Il s’agit pourtant d’un phénomène que l’on peut qualifier de « social total » à la façon
de Mauss et, corrélativement, de degré zéro de l’instituant.
Par là même, il invite à être reconsidéré et à mettre en œuvre prioritairement une
méthodologie plus adaptée que celles qu’ont proposés les premiers travaux sur le
thème, initiés par les psychologues sociaux, principalement américains, les premiers
parmi les chercheurs en sciences sociales à avoir investi ce champ d’investigation,
précédé de quelques historiens et psychanalystes.
Dans un premier temps, ce travail de thèse d'État a rendu compte, tels des
prolégomènes à la recherche d’une problématisation, des différents modes de
reconnaissance publique de la rumeur en interrogeant son évolution sémantique dans
le temps, à partir de l’élaboration d’un répertoire des usages du terme et de ses
significations, variables selon les époques. Ces significations ayant été attribuées en
fonction d’une certaine conception de l’espace public et des rapports du pouvoir avec
le « peuple », – terme faisant état d’une généralisation a priori des usagers de ce mode
de communication et d’information –, ce parcours nous a permis d’établir un parallèle
entre rumeur et opinion publique et d’instruire les relations entretenues par cette forme
collective de bouche à oreille avec la culture populaire, le pouvoir politique et
l’Histoire. Préalables nécessaires que ces questions de vocabulaire, entre définitions et
usages, pour déterminer les potentialités d’un « objet ».
Dans un deuxième temps, nous avons engagé une analyse critique des travaux réalisés
sur le thème, américains principalement, ci-dessus mentionnés, ainsi que français mais
en moindre part car le nombre en était moins important dans les décennies antérieures
à nos travaux. Ces études construites en laboratoire ou en simulations sur le terrain et
fondées principalement sur des hypothèses de mémorisations fautives entraînant des
distorsions du message, ou sur un idéal de rationalité, nous a permis de tirer des
enseignements méthodologiques et des ouvertures sur de nouvelles questions.
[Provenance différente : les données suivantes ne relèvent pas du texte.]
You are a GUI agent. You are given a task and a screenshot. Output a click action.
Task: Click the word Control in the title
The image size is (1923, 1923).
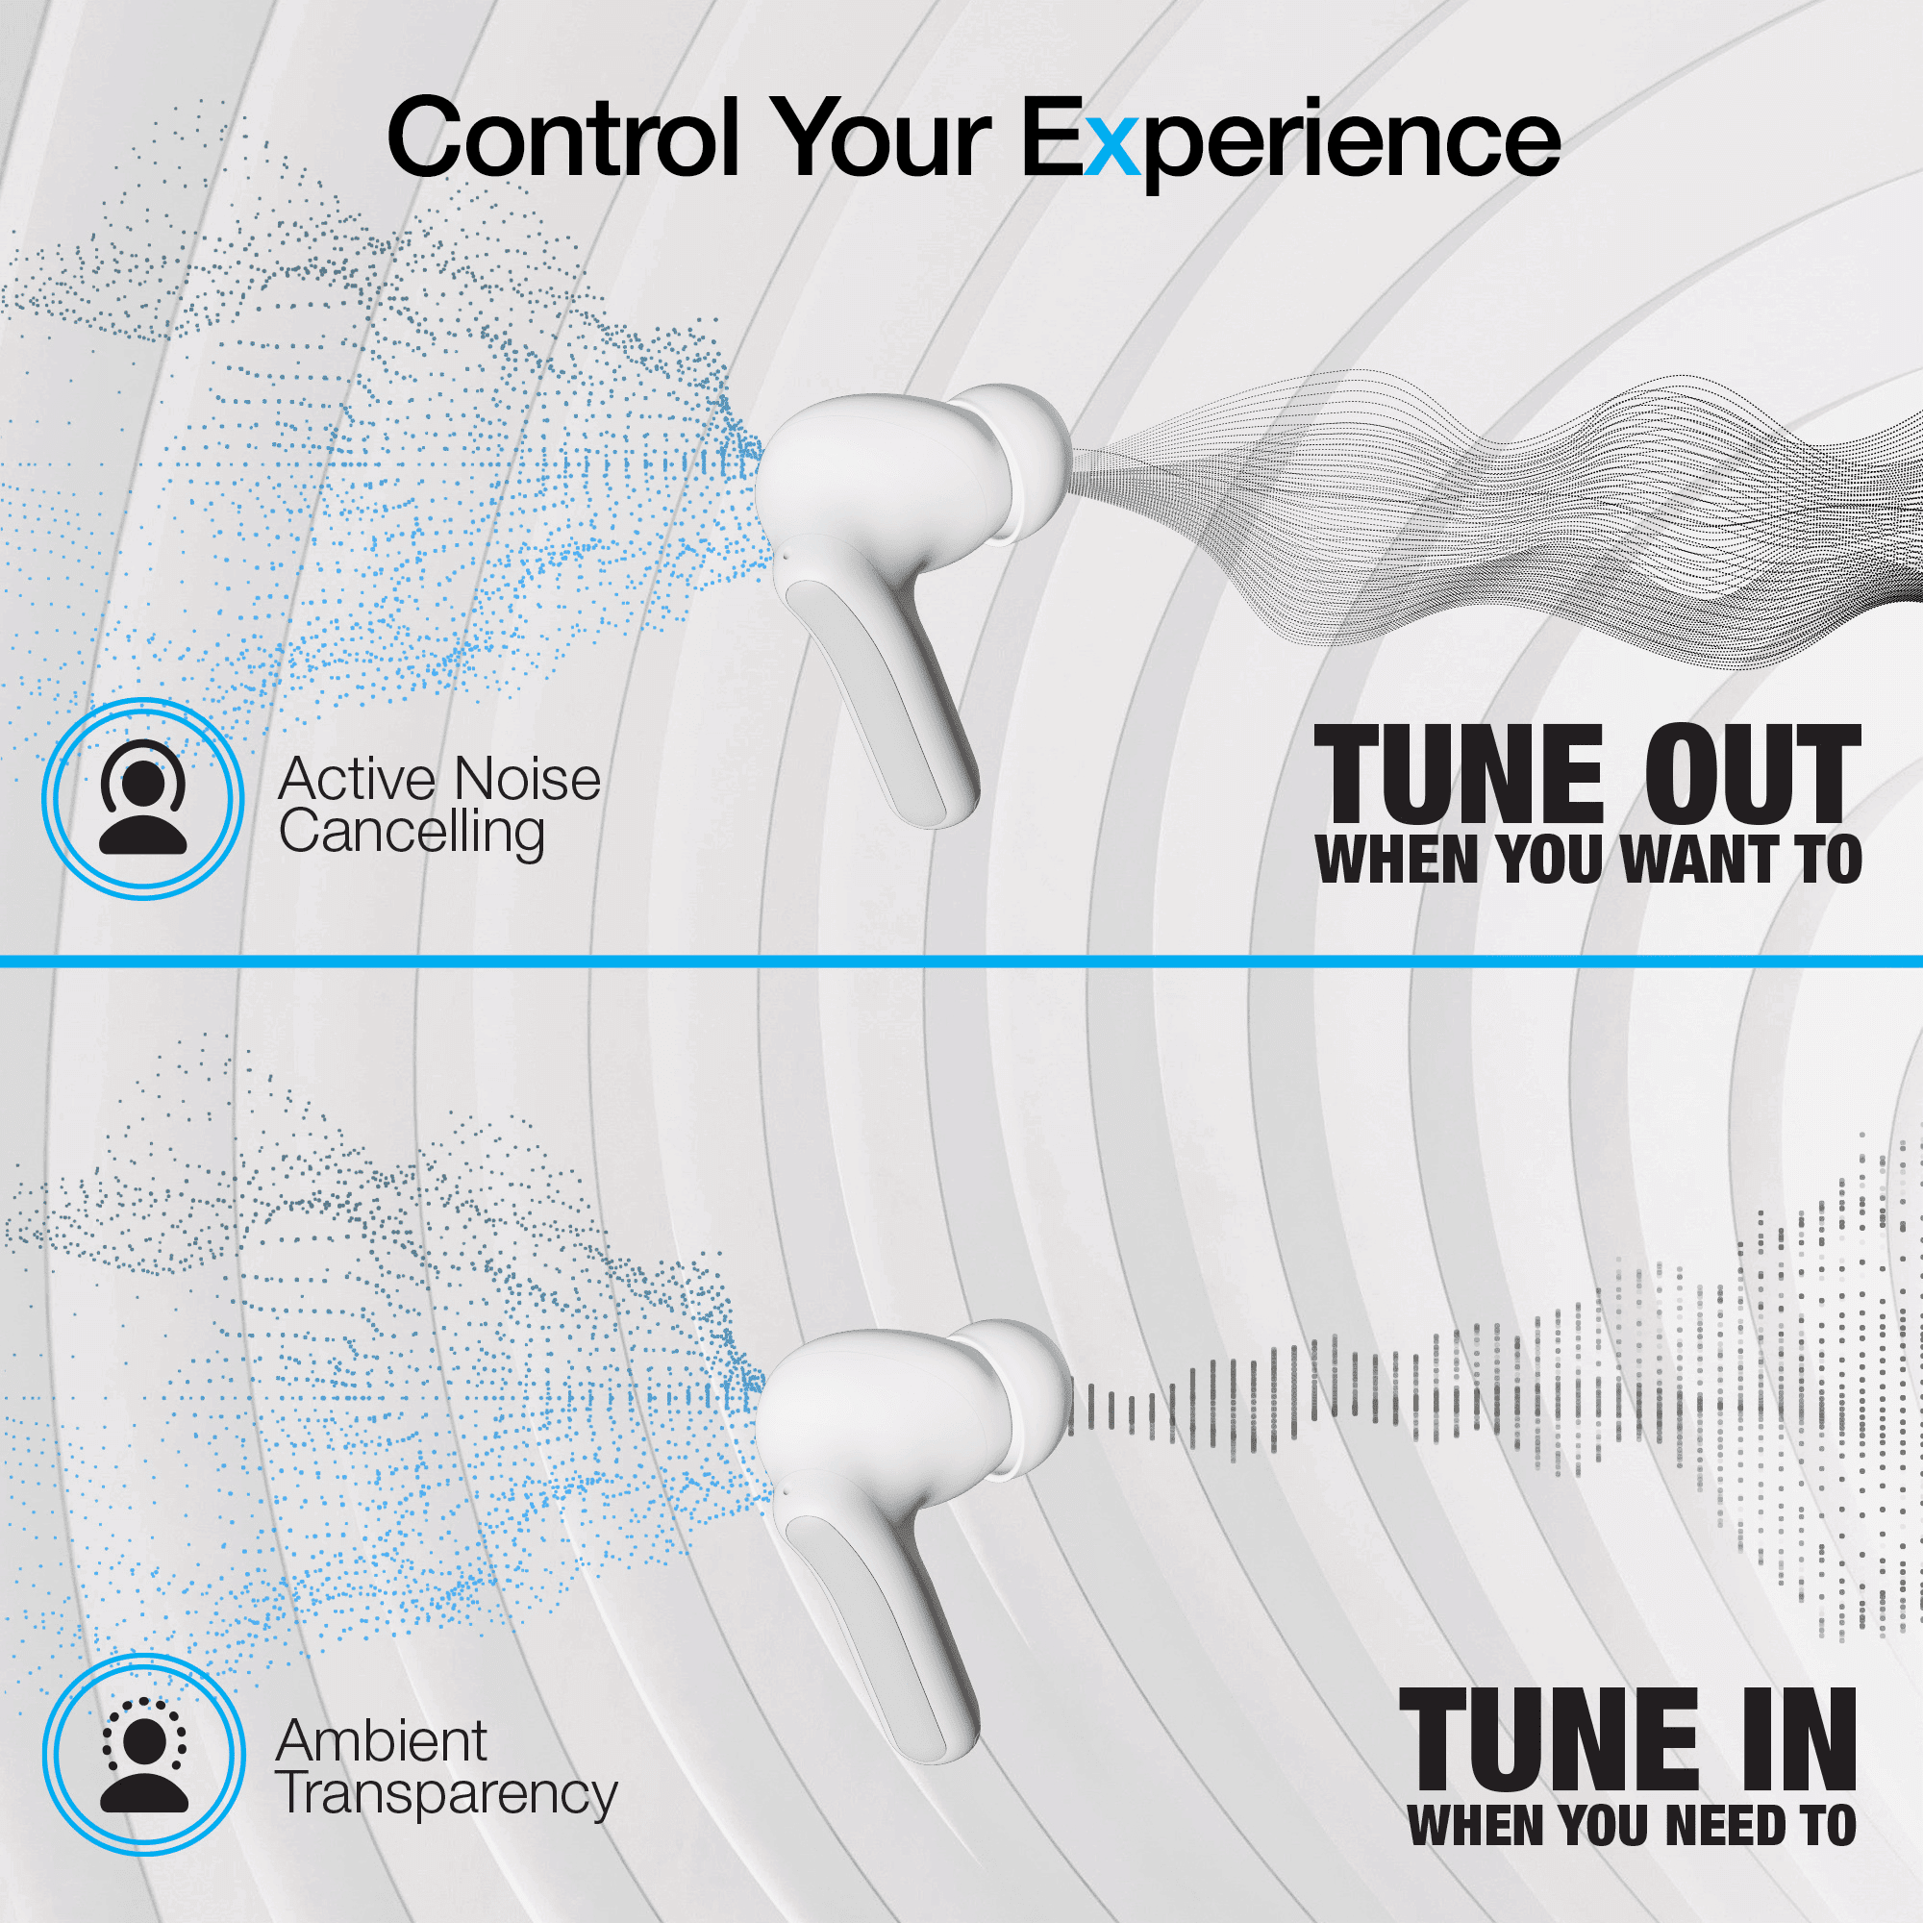(x=563, y=137)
C’est à
partir de cette trame critique (publiée dans La Veuve noire , Message & transmission
de la rumeur, Paris, Méridiens-Klincksieck, « Sociétés », 1996, réédité in La rumeur.
Message et transmission, Paris, Armand Colin, 1998, et traduit en chinois en 1999),
que nous avons élaborée une méthodologie originale en nous appuyant sur un
ensemble de notions et de concepts inédits, plus aptes nous a-t-il semblé à saisir les
différenciations entre les actualisations et la diversité des rumeurs. Il s’est alors agi
d’interroger le phénomène sous un triple rapport :
- un rapport au langage et aux modalités des discours tenus, (identifiables sous la
forme de compétences linguistiques, repérables en termes de savoirs et de
croyances ou représentations, ainsi que de modes rhétoriques et de logiques), - un rapport au temps ouvrant la recherche à des temporalités singulières
soutenues par une (ou des) mémoire(s) sociologiquement et/ou
anthropologiquement différenciée(s),
- un rapport à l’espace sur la base d’itinéraires spécifiques adoptés par les
rumeurs.
L’analyse de l’objet-rumeur a rarement été interrogée, moins encore systématisée à
partir de ces trois mises en perspectives.
Cette méthodologie nous a amenée en parallèle à opter pour l’hypothèse d’une
inadaptation relative du schéma binaire, trop souvent préconisé pour traiter de la
rumeur, de même qu’à repenser la pertinence de certaines notions ou concepts,
fonctionnant presque comme « habitus épistémiques » de la rumeur – tels que la
vérité, l’affect – où le désir, la peur et l’agression ont été longtemps proposés et
indifféremment sur le même registre dans une typologie qui a fait école – l’émotion ou
l’humeur sans considération suffisante de référents ainsi que certains concepts ailleurs
féconds – chaîne sérielle, groupes clos / groupes diffus, réactions prétendument
proportionnelles entre information et interaction ou interaction et espace (proche ou
lointain) dont nous avons reconsidéré quelques règles bien établies, ces cadres de
pensée n’étant pas exclusifs d’autres cadres logiques ou approches plus empiriques.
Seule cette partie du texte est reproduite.